Yes a wedding is about celebrating a marriage. A wedding party however is about hospitality in my view. There are a million ways to do this from pot luck to hog roasts to full sit down dinners. But to invite large numbers of people and make limited provision to feed them is really poor.

FWIW my MIL once commented that weddings in her day were much simpler - but more in that they weren't an all day affair with a disco at night. Just the celebration with food and drinks st home after. Not that people weren't fed!

I also remember one wedding where people were underfed. It was lovely in many ways but there were few canapés and then a hog roast sandwich for dinner. You could get more but the queue was so long it never happened. Everyone was plastered!

L0UISA · 28/05/2018 07:48

I wish my family was middle eastern. Or American.

Complain all you like about bridal showers and 15 groomsmen but you never go hungry at an American wedding.

bananasandwicheseveryday · 28/05/2018 10:54

We went to a wedding a few years ago where it was clear that the whole thing was about 'the venue'. It was held at a beautiful stately home, miles from anywhere. We had to pay for two nights accommodation for us and dcs, taxi to and from venue as they had no car park (!). We had considered not paying the ridiculous cost of breakfast at our accommodation as the wedding was at mid-day. Dcs were hungry though, so we paid out. Good job we did as wedding at mid-day, b&g went off for photos leaving guests in a reception room for two hours with no food, no drink - hot day and venue didn't sell drink, not even a glass of water. Fancy meal at 5pm which nobody really appreciated as we were all beyond hungry by then. B&G did supply drinks with the meal and there was a bar in the evening - again, pre-ordered and paid by b&g, so limited choice if you didn't want alcohol. No more food in the evening, not even a bag of crisps. But, their photos do look beautiful. OTOH, we have been to another wedding my h more recently. Beautiful venue, again, requiring a couple of nights stay. But the overall experience couldn't have been more different. B&G had thought of their guests comfort and enjoyment in every aspect of the day. Food and drinks were not only plentiful and delicious, but when best man's DC didn't like their meal groom had the kitchen prepare a meal especially for them. This B&G also look amazing and happy their photos. So do their guests.

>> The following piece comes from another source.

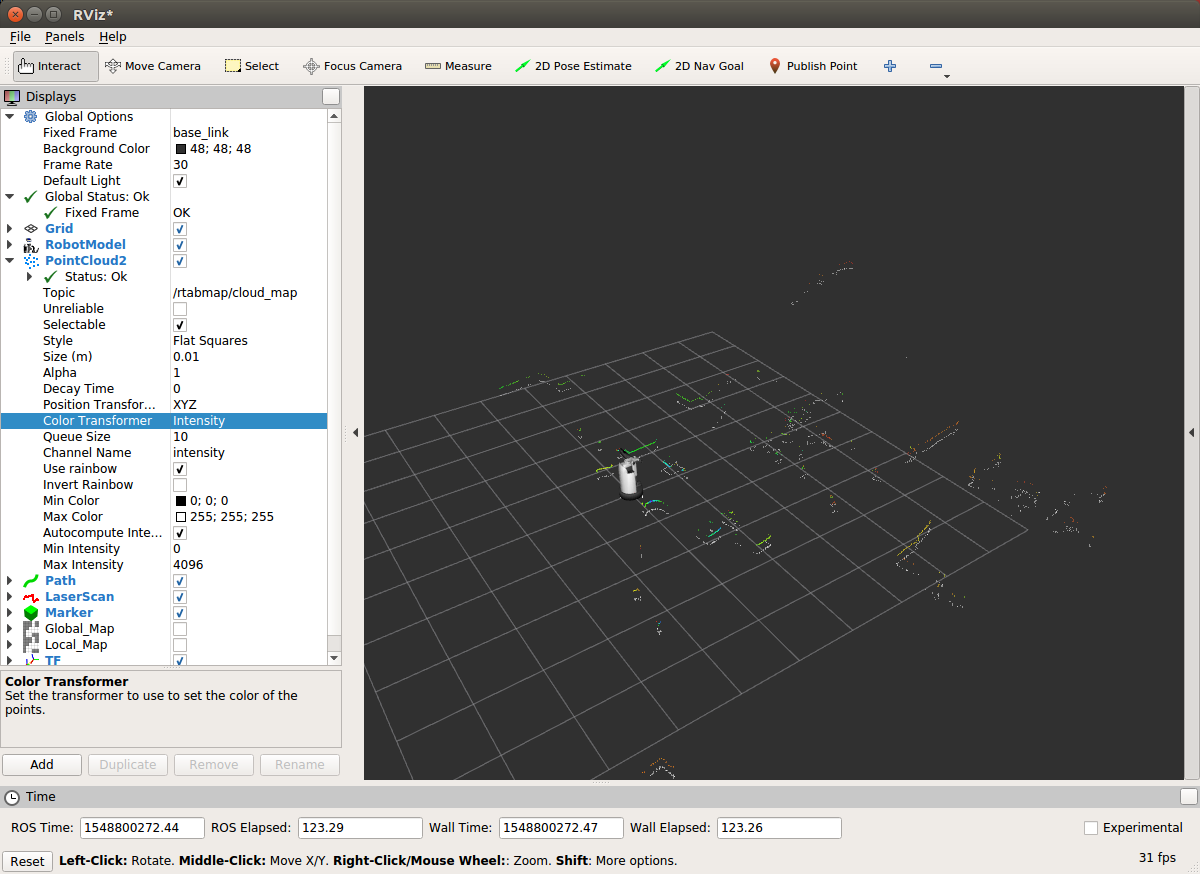
Task: Click the ROS Time input field
Action: tap(142, 828)
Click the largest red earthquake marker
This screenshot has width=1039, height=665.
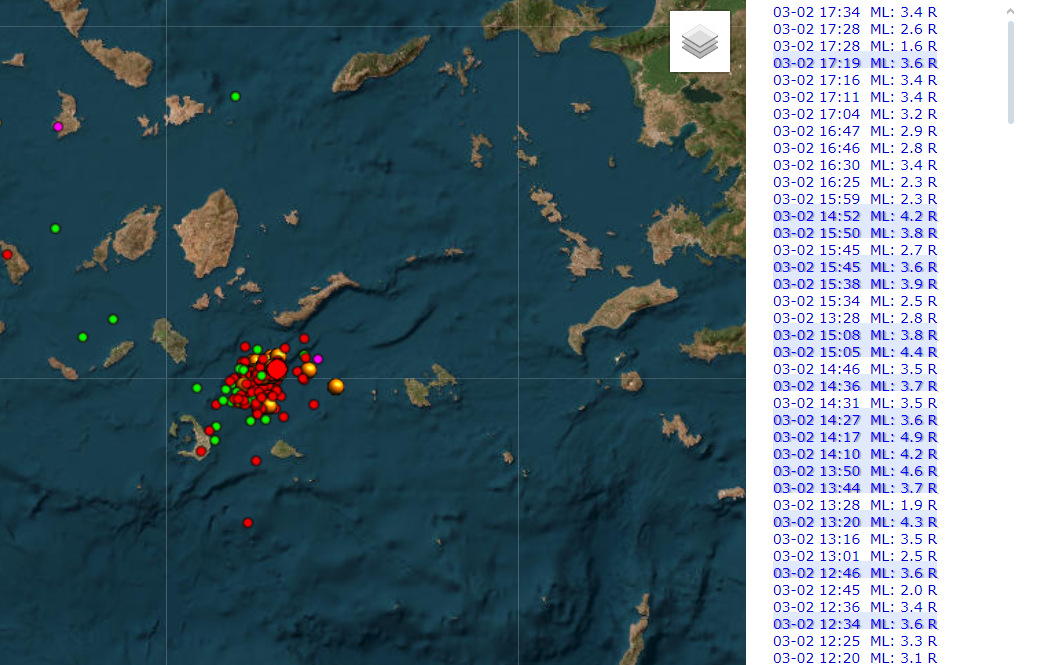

I love it when people say 'just put a sandwich in your bag'etc. Perhaps they'd explain how that works when you are staying away from home in an area you don't know and don't have access to shops etc?

MissConductUS · 28/05/2018 10:57

but you never go hungry at an American wedding.

Guilty as charged on the bridal showers, but you're right about the food. If someone here did a wedding reception with nothing more than a few nibbles and cake lots of people would just pack up and leave and it would cause a scandal that people would talk about for generations, calling it "the hangry wedding of '18".

The poor couple would probably have to change their names and move to Wyoming or Montana.

My wedding reception was at a lovely country restaurant, with passed hot appetizers during the cocktail hour, sit down table service, soup and salad courses, choice of several different mains and veg, an ice cream sundae bar and sweets table and of course the wedding cake. It was considered nice but not extravagant.